### BRIEF
Below are records. Count every line containing the word "page" and give the number alone.

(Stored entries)
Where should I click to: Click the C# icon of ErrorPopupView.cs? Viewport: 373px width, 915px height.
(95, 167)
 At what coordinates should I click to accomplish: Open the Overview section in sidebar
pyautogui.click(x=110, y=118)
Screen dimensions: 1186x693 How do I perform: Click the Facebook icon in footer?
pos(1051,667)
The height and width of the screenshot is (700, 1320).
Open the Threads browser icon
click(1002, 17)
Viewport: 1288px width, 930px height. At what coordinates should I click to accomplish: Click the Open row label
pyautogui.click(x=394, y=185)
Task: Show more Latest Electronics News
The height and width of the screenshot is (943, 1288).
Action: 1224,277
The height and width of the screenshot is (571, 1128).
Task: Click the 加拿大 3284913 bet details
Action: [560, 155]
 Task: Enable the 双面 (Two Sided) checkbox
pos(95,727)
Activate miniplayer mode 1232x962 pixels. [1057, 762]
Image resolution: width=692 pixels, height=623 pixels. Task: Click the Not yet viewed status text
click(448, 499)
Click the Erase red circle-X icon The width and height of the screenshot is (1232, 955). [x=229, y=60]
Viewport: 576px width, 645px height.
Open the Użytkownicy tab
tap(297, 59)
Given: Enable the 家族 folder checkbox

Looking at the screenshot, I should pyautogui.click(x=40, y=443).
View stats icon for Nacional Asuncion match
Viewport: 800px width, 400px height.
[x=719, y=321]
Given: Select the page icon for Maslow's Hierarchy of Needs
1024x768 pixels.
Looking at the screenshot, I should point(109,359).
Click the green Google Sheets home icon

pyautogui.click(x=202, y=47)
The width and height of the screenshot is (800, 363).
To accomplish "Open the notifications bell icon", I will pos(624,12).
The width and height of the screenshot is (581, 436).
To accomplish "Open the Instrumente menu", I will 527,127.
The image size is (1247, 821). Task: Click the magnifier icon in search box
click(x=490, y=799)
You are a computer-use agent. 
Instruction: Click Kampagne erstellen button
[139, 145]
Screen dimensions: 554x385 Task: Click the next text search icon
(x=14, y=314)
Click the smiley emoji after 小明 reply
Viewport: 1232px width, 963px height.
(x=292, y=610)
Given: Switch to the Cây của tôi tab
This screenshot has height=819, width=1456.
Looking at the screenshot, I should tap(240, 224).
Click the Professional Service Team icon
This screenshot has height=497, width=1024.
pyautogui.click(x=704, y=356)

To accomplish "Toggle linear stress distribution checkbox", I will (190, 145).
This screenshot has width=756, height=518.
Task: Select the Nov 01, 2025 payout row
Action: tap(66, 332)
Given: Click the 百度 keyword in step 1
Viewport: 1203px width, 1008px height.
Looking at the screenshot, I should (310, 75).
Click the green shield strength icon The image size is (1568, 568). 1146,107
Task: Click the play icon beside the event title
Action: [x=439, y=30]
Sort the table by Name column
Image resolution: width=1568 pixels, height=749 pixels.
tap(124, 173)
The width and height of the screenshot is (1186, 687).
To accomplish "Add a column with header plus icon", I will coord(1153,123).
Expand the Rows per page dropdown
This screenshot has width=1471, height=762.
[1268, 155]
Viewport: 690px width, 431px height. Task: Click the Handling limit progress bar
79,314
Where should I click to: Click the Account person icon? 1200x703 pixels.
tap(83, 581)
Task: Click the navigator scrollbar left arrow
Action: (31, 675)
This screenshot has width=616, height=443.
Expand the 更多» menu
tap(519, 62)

### WORKED SOLUTION
2